Tuesday, February 17, 2009

North Shore Rock Climbing


An hour's drive from downtown Honolulu and the North Shore opens up before us as we crest the hill past Schofield Army Barracks and wind our way down to Wailua. My buddy Miles and I are on our way
to the rock-climbing wall at the end of the road, past Mokuleia and just before Ka'ena Point.

The old sugar mill still stands proudly just outside of the town, and we pass a couple of bikers who have pulled over to the side of the road to get a closer look.

The day is blustery and the swell is building; rain clouds threaten on the horizon but we are determined. It has been over five years since I've been up here, and i am looking forward to meeting my fear of heights again.

We approach Dillingham Airfield and find that a small village of movie-star trailers has cropped up next to the highway; they are filming the hit show "Lost" along this stretch of coastline. This explains the small traffic jam
of rental cars up ahead as tourists park by the roadside and clamber to catch a glimpse of their favorite star.

We don't understand what all the fuss is about...I've not owned a TV for 7 years now and have not seen a single episode, while Miles sat next to Matthew Fox at the airport last month wondering why everyone was asking Mr Too-Handsome for his autograph; until his Mom figured out who it was when he told her the story later on...

Movie stars aside: today, we climb.

The security guard asks us if we're going to see any wild pigs back there as we hike past the movie set...we tell him that we'll be sure to bring him back one if any should cross our path. The trail is lush with overgrowth from the recent rains, and I would have walked right past the entrance had Miles not turned abruptly off the road and charged into the underbrush. It feels like we are walking thru the haunted fields of Children of the Corn and I almost eat mud a couple times but luckily keep my footing.
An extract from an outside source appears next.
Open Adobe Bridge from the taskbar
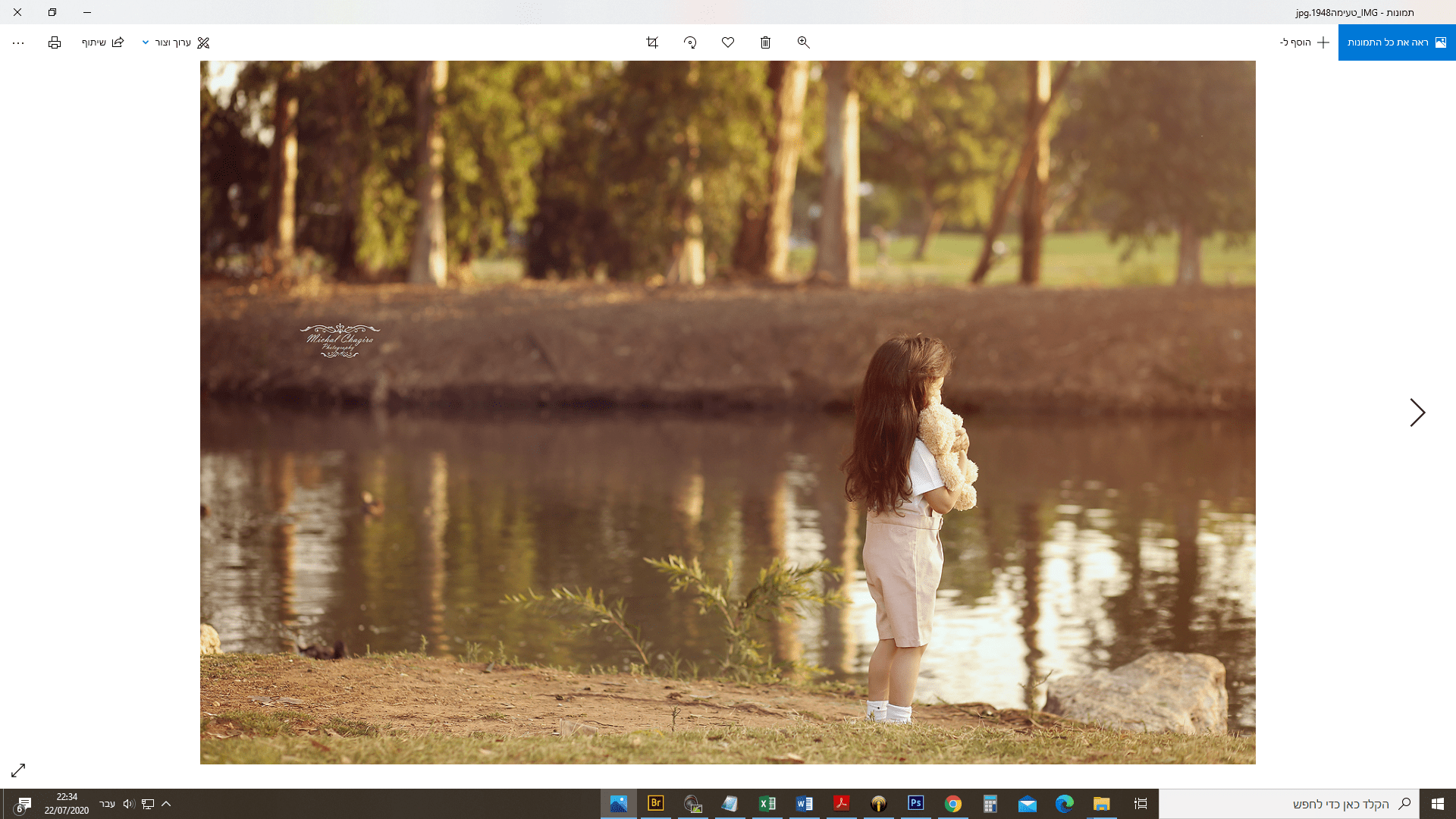This screenshot has height=819, width=1456. coord(656,803)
The hike takes about 45 minutes to scale the
foothills below the cliffs before we emerge to the climbing site. Our fellow rock-climbing enthusiasts maintain the trail and the 20 or so top-rope climbs on a volunteer basis for all to enjoy. Everything is as I remembered from five years ago, ropes nicely tucked away on sticks that bear the name and difficulty rating of each climb.

We pick our way around a ledge to the warm-up climb Miles has in mind for us today, and the wind picks up ominously. The North Shore stretches away below us, the sound of the rolling surf a mile below crashes its way up the ravines and sounds almost as if the waves are breaking at our feet.

Miles runs me through all the basics of climbing again, and it starts to come back to me...in no time at all he is scaling the first wall, quickly hauling his lanky 6'1" frame up the side of the mountain, and I am belaying him back down as the first drops of rain kiss our faces.

There's no way that we came all the way up here for me not to climb, so I tie in quickly and pick my way to the bottom of the wall. The first segment is fairly simple, a crack with lots of hand-holds that I shimmy up easily enough. It feels good to be on the rock again.

The next segment, though, is a little tricker. The spitting rain has made the smooth rock surface slippery, and there are less hand-holds. Miles had made it look so easy! I breathe deeply and the path reveals itself, one hold at a time.

Three-quarters of the way up now and I make the mistake of looking down. I am maybe only 40 feet above Miles, but we have hiked halfway up the mountain to reach the rockface. My fear of heights knocks the breath out of my lungs as I look down to the ocean 500 feet below, and I start to wonder why I am clinging to the side of this mountain with the wind and rain starting to swirl.

I look to my right and spot a massive crack in the side of the rock face, thru which I can see what looks like another world on the other side...Lost World indeed! A few more deep breaths, and my attention is refocused on the 10 feet of rock face remaining between me and the top of my climb. I shift my weight, close my eyes, and let my hands search the rock for the next hold to bring me up....and in this way, I crawl inch by inch up those last ten feet to make it to the top.

How do you describe the feeling of dangling off the side of a cliff 500 feet up from the ocean laughing in the wind at your fear? You don't - you savor it.

As my feet touch terra firma at the base of the wall, my grin says it all. It is good to be back here.


1 comment:

  1. Matt, you are a natural! I am enjoying your blogs enormously. I am so grateful to be able to take part in your journey that - and that I am sure of - will inspire and bless me and many others in the months and years to come. You are a leader!